Made few more. Experimenting with a closure element. Middle one is most practical one and using the magnet clasp.


----------



## D90rick (Feb 15, 2013)

I pm'd you


----------



## cubefx (May 8, 2012)

Here is the "Boar" edition.


----------



## straight2it (Nov 30, 2010)

That looks great!


----------



## D90rick (Feb 15, 2013)

that is so sweet! I cant wait for it!


----------



## mrdimi (Jun 1, 2014)

Those do look great, especially the middle one with the magnetic closure. Are you selling these?


----------



## cubefx (May 8, 2012)

Yes, PM me for more info.

Middle one (magnetic) and the one on the right (basket weave) are still available.


----------



## cubefx (May 8, 2012)

Here is "Magnetic" edition


----------



## Yewselfbow (Jan 28, 2006)

Love the Celtic Boar :thumbs_up


----------



## Unk Bond (Aug 1, 2004)

Hello

I tip my :set1_CHAPLIN3: to you. Just out standing.

I have 2 . They work great with pair of cargo pants leg pocket.[ Later


----------



## cubefx (May 8, 2012)

Thank you guys for the comments!

"Boar" and "Magnetic" are gone. "Basket Weave" still available.


----------



## jakeemt (Oct 25, 2012)

Awesome work!


----------



## RoscoeP23 (Feb 27, 2013)

That sir is a thing of beauty!


----------



## JParanee (Oct 13, 2009)

Killer work


----------



## BarneySlayer (Feb 28, 2009)

Nice fanny quiver! Looks spiffy!

I'm a little jealous.


----------



## Aronnax (Nov 7, 2013)

BarneySlayer said:


> Nice fanny quiver! Looks spiffy!
> 
> I'm a little jealous.


I'm a lot jealous. Not as much of the beautiful quivers, as of the skills used to make them. Leather work is a handy skill set to have in your "back pocket"... :mg:

BM


----------



## BikiBoki (Aug 4, 2014)

Not just a craftsman...an artist. Beautiful work, and yes I'm jealous of your ability.:greenwithenvy: 
Thanks for posting the photos.

Bill


----------



## cubefx (May 8, 2012)

Few latest ones.... 




























And this one was just shipped to the new owner.


----------



## Bill 2311 (Jun 24, 2005)

Beats my side quiver or the pocket on my cargo pants.


----------



## wbrogdon (Nov 16, 2010)

is that an arrow head on that one? looks cool!!!


----------



## cubefx (May 8, 2012)

wbrogdon said:


> is that an arrow head on that one? looks cool!!!


----------



## rembrandt (Jan 17, 2004)

Great job....I love doing leather work also an I've made quivers but it takes up too much time and asking whats it worth is the negative for me.....That looks like British Tan to me...?

Dave


----------



## cubefx (May 8, 2012)

rembrandt said:


> That looks like British Tan to me...?
> 
> Dave


It is actually mix of few different stains. So, every one is kind of different shade...


----------



## guyver (Jan 3, 2012)

cubefx said:


> Few latest ones....


Stormcloak banner??

I was an adventurer once, then I took an arrow in the knee...

Nice work


----------



## rembrandt (Jan 17, 2004)

cubefx said:


> It is actually mix of few different stains. So, every one is kind of different shade...

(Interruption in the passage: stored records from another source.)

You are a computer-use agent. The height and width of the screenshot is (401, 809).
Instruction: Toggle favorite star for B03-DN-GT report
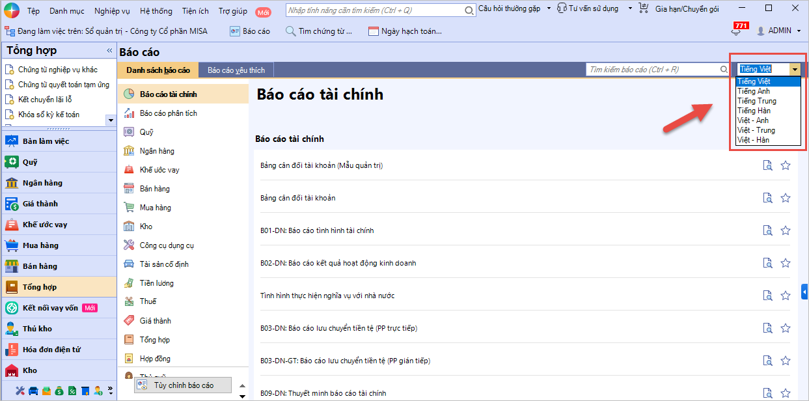(786, 361)
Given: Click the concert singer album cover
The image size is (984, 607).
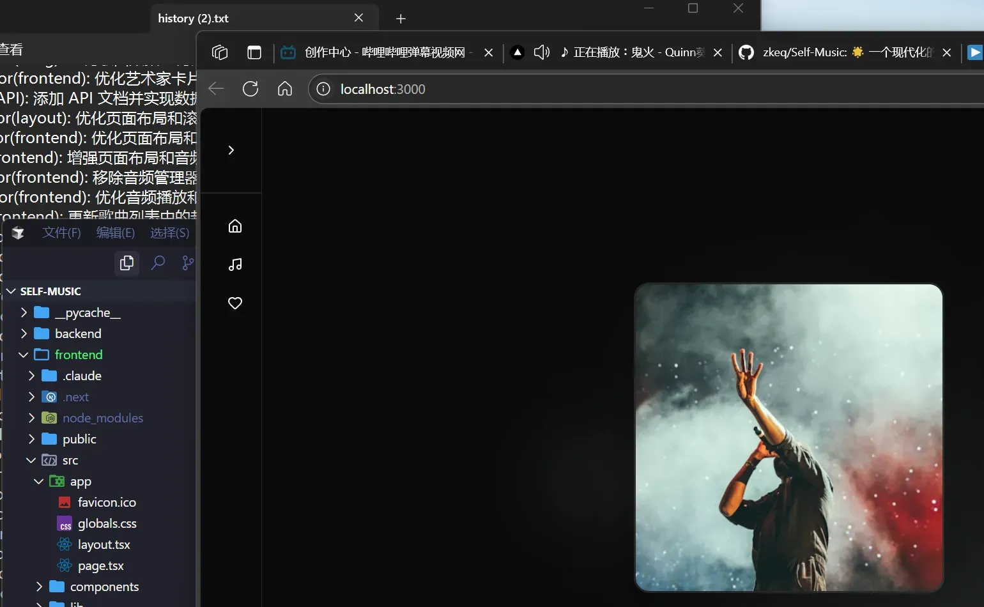Looking at the screenshot, I should point(788,438).
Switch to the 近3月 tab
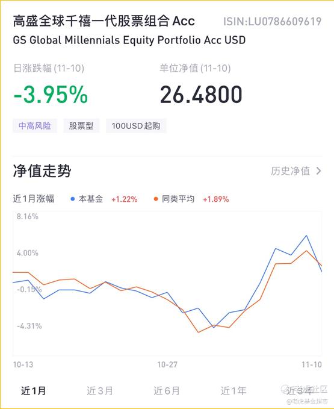334x409 pixels. click(100, 391)
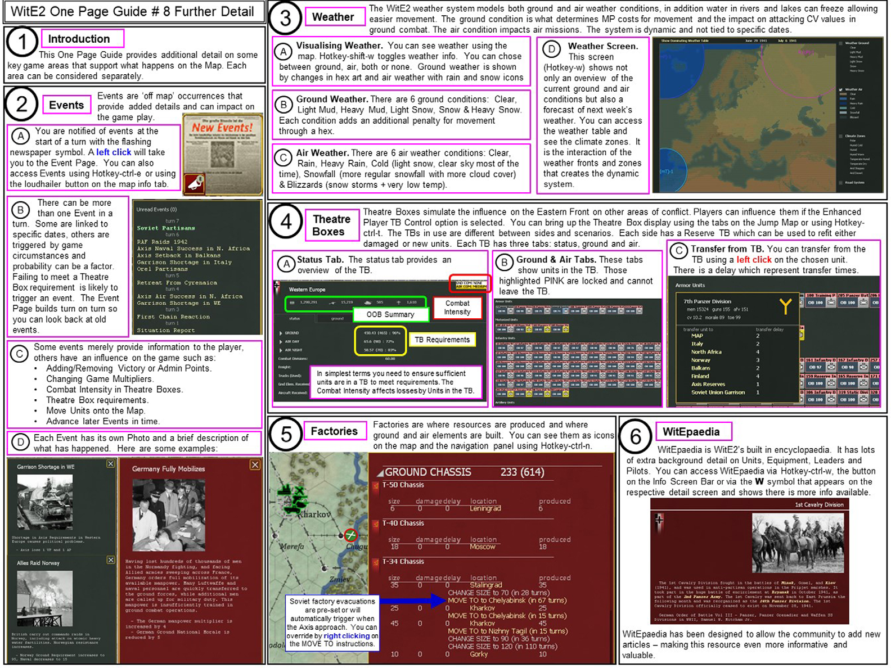Enable the Weather Ground checkbox

pyautogui.click(x=841, y=43)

OK.....well done.....do you have a form to mold the pocket?


----------



## ghostgoblin22 (May 3, 2013)

brilliant work mate...


----------



## JParanee (Oct 13, 2009)

Great stuff My friend


----------



## ghostgoblin22 (May 3, 2013)

Can you do custom orders or is this just personal stuff?


----------



## Ty B. (Dec 31, 2014)

Fantastic work, I absolutely love mine. 

Ty


----------



## cubefx (May 8, 2012)

rembrandt said:


> OK.....well done.....do you have a form to mold the pocket?


I use two piece mold. You can kind of see at the top of the photo.


----------



## rembrandt (Jan 17, 2004)

cubefx said:


> I use two piece mold. You can kind of see at the top of the photo.


Real nice, love the professionalism of your work and the way you display the animals......Do you do any other leatherwork? I make knife sheaths, gun holster rigs, chaps and leather vests.....I've noticed however the cost of tooling leather has just about doubled.......Yuk!


----------



## rembrandt (Jan 17, 2004)

BTW.....the mold I made for my pockets on the Quivers was made out of a short piece of 2X4......sanded down to the size I needed......I wet the leather and formed it around the mold till it dried......It worked but I think I like the way your doing it better.......


----------